La Plata, Bs As.
Martes, 20 noviembre 2018

Sobreprecios, especulación y el mundo Boca: qué hay detrás de la renuncia del vice de IOMA
En medio de un llamativo silencio, Alejandro Requejo dejó su cargo como director de la obra social bonaerense. Hijo y socio de un ex colaborador del presidente de Boca Juniors, el funcionario quedó envuelto en sospechas de corrupción. Mientras tanto, el organismo autoriza una millonaria y dudosa licitación para oficinas móviles.
Sobreprecios, especulación y el mundo Boca: qué hay detrás de la renuncia del vice de IOMA
Desde hace poco más de diez años, el Instituto de Obra Médico Asistencial (IOMA) es blanco de sospechas de corrupción. Tanto en este gobierno como en el anterior, su diverso directorio ha sido apuntado por manejos poco transparentes de la millonaria caja.
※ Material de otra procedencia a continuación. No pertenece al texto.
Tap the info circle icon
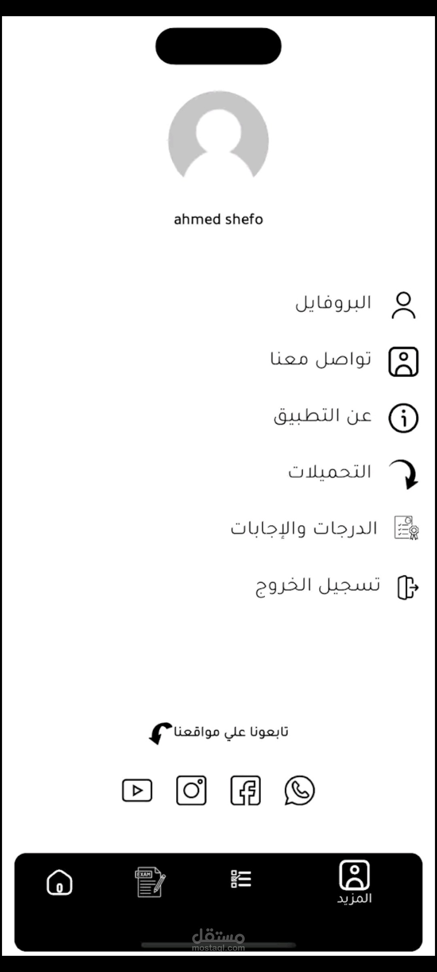437x972 pixels. (403, 418)

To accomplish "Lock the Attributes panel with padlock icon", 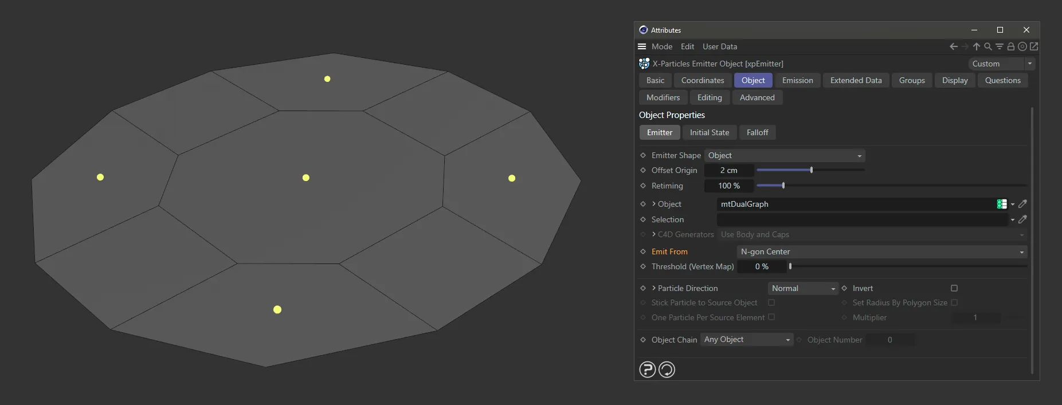I will click(1011, 46).
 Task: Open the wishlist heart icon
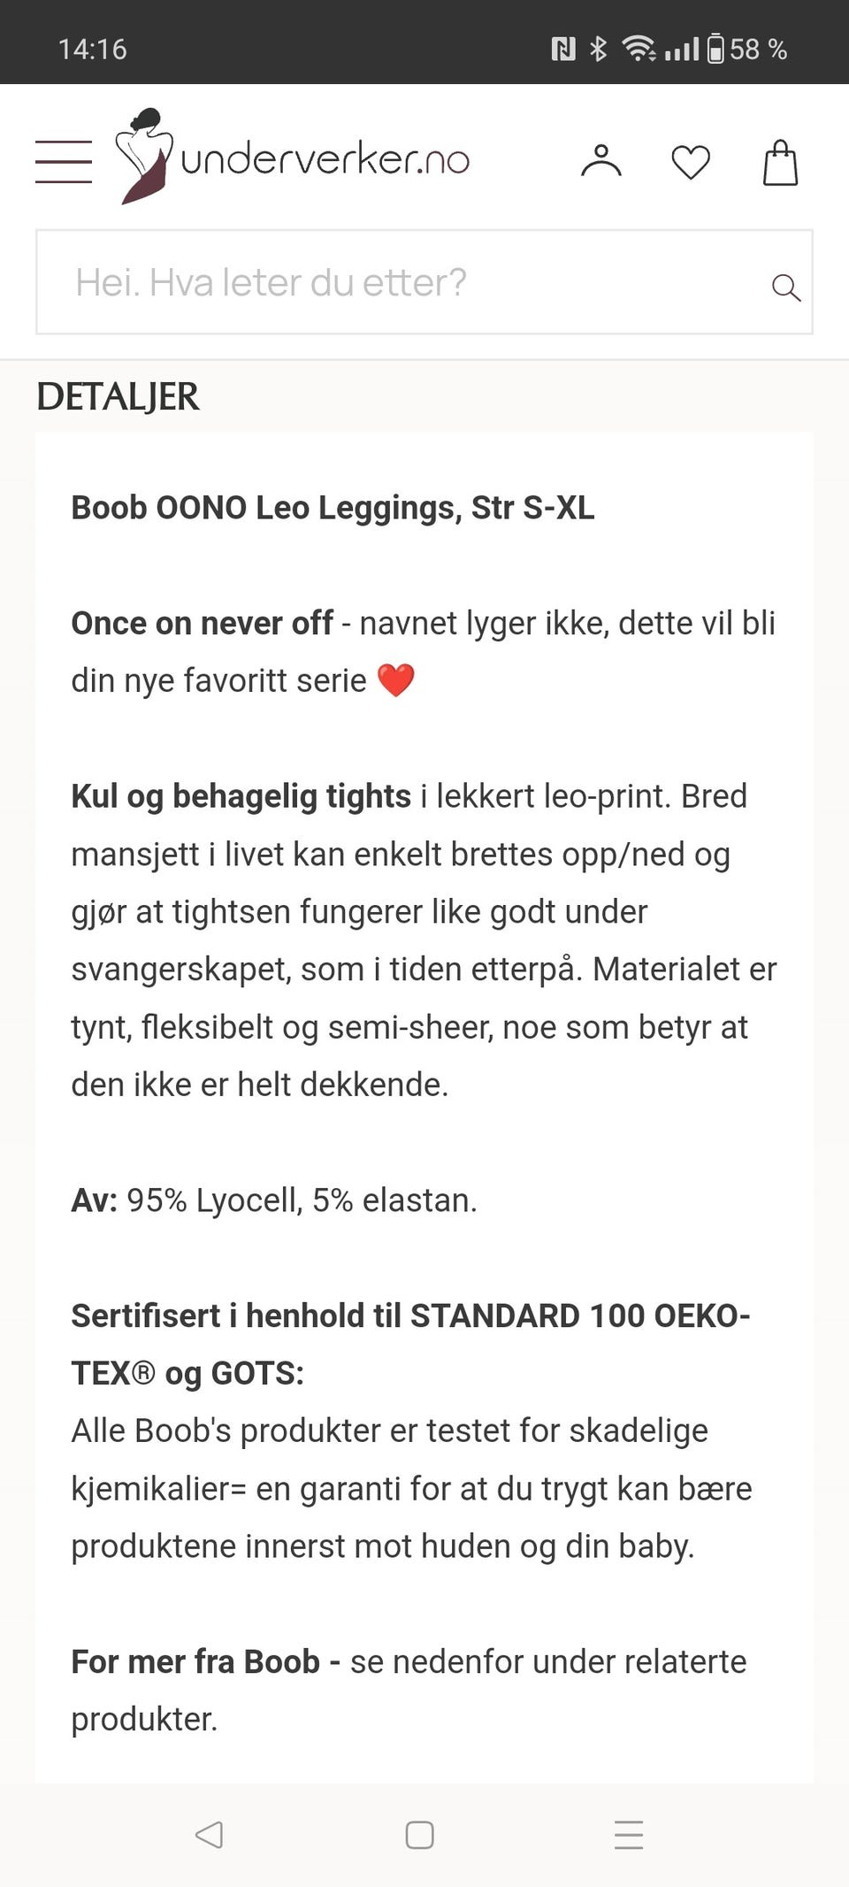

La abrupta y llamativa renuncia de su vicepresidente no es ajena a esta situación. Según pudo saber LaTecla.Info, Alejandro Requejo es uno de los apuntados por el Sindicato Único de Profesionales, Trabajadores y Técnicos del IOMA de haber autorizado maniobras irregulares con el dinero de los bonaerenses.

La denuncia de SUPTTIOMA recae además sobre los hombros del extitular del organismo, Carlos D’Abate, a quienes responsabilizan de violar la normativa vigente al depositar en una cuenta de bienes raíces del Banco Provincia parte del Presupuesto asignado de la obra social, por unos 1.000 millones de pesos, lo que habría generado un interés diario de 1.600.000 pesos.

“Al parecer esa maniobra se realizó durante tres meses, generando unos 48 millones de pesos mensuales, de los que nada se sabe de su destino”, dijo Alejandro Chavero, vicepresidente del gremio.

La cuestión es que ese dinero estaba destinado a pagar deudas con proveedores de la obra sociales que, cabe recordar, debió suspender sus servicios este año por no cumplir con el pago en tiempo y forma a los profesionales de la salud.

En medio de estas acusaciones, Requejo abandonó su cargo el 30 de junio de este año, pero la gobernadora María Eugenia Vidal recién la aceptó el 18 de octubre, decreto que se oficializó una semana después.

Llama la atención, en este sentido, la poca repercusión que tuvo la salida de Requejo, quien además, como publicó La Tecla, se desempeña como síndico en Provincia Leasing, una de las empresas del Grupo Bapro y forma parte del directorio de DAXA Argentina SA, presidida por su padre José Manuel Requejo, directivo de Boca Juniors durante las presidencias Mauricio Macri y Daniel Angelici, de quien fue un estrecho colaborador.

Pero no sólo eso, Requejo era socio de Carlos D’Abate, extitular de IOMA, en una compañía llamada FARMARECORD dedicada al servicio de procesamiento y gestión de prestaciones farmacéuticas.

Son diversas las empresas vinculadas con la actividad que contrataron a FARMARECORD, muchas de ellas de gran renombre en el mundo de la salud como Laboratorios Bagó SA y Laboratorios Beta SA.

Para dichas empresas procesaron miles de recetas mensuales para diversas obras sociales como la Asociación Mutual Empleados Banco Provincia (AMEBPBA), entre tantas otras.

Cabe recordar que D’Abate abandonó la dirección de IOMA en diciembre de 2017 duramente cuestionado. “Se dedicaba a tapar baches, no prevenía los problemas”, explicaron desde el gobierno sobre el funcionario en cuestión.

El hombre que tomó las riendas en aquel entonces fue Pablo Di Liscia, quien se desempeñaba como subsecretario de Higiene Urbana del Gobierno porteño, que conduce Horacio Rodríguez Larreta. Para el cargo vacante que dejó Requejo, en tanto, aún no se designó a nadie.


Nueva y millonaria licitación

En medio de este panorama, lOMA autorizó el llamado a licitación para la adquisición de oficinas móviles que permitirán a los afilados gestionar trámites y efectuar consultas en distintas partes de la Provincia.

Según se desprende del sitio oficial de compras del Estado bonaerense, se trata de cuatro oficinas que funcionarán en vehículos utilitarios “Tipo Minibus”. Para la mencionada compra, el organismo presupuestó $ 14.633.480, una cifra más que abultada teniendo en cuenta que cada uno de esos automóviles cuesta en el mercado poco más de un millón de pesos.

Si se tiene en cuenta que los móviles estarían equipados, listos para atender a los beneficiarios de las obras sociales, de todas maneras resulta un precio demasiado alto.